Equivalent programs show different behaviour #508

pclayton · 2023-08-17T20:24:19Z

I have an example where a finalizer is unexpectedly not being run. However, the finalizer is run if I transform the code to something (that I thought was) equivalent. This is using MLton 20210117.

A highly reduced example is attached which is built with the command make mlton. The code contains a function declaration

fun theFunction ({n, ...} : t) = ...

and two references to the function of the form theFunction self. When run, it produces the output

finalized a1
finalized obj1

so obj2 is not finalized. If the code is changed to declare

fun theFunction n =

and the two references to the function changed to theFunction (#n self), then it produces the output

finalized a1
finalized obj1
finalized obj2

so obj2 is finalized. Therefore, finalization of obj2 depends on whether the record component n is selected by pattern matching in the function declaration or in the argument of each call.

The reason that finalization does not occur in the original example is probably due to my alternative implementation of FINALIZABLE in the structure Finalizable (which is based on my Poly/ML implementation). At exit, the finalizers are cleaned up by code registered with both MLtonSignal.handleGC and OS.Process.atExit. There is no code that empties the list of pending finalizers at exit as the in the MLton implementation.
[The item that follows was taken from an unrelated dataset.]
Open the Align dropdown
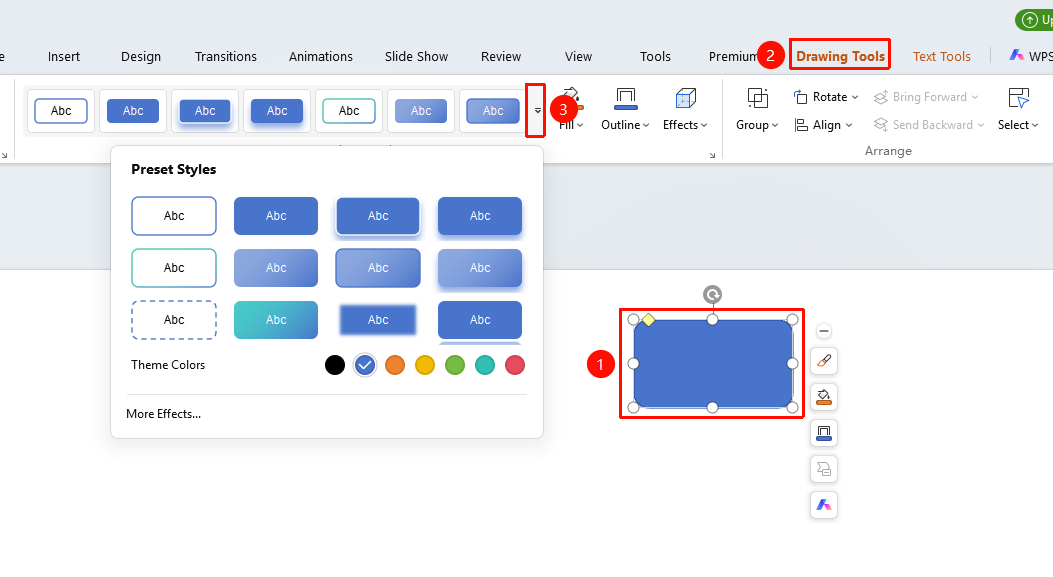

Instead, data races are avoided by using the module SharedVar which protects access to a shared variable using MLton.Thread.atomically. It can be seen that this protection has an effect for the list of pending finalizers in this example: in the original example, changing

fun foldmap r f x = MLton.Thread.atomically (fn () => foldmap' r f x)

to

fun foldmap r f x = foldmap' r f x

i.e. removing the protection from the module SharedVar produces the output

finalized a1
finalized obj1
finalized a1
free(): double free detected in tcache 2
Aborted (core dumped)

Possibly I am misusing MLton.Thread.atomically or have done something wrong. Still, I am surprised that two seemingly equivalent programs can give different results.

The text was updated successfully, but these errors were encountered:

MatthewFluet · 2023-08-21T01:39:41Z

Using structure Finalizable = MLton.Finalizable produces the output:

finalized obj2
finalized obj1
finalized a1

whether using theFunction self or theFunction (#n self).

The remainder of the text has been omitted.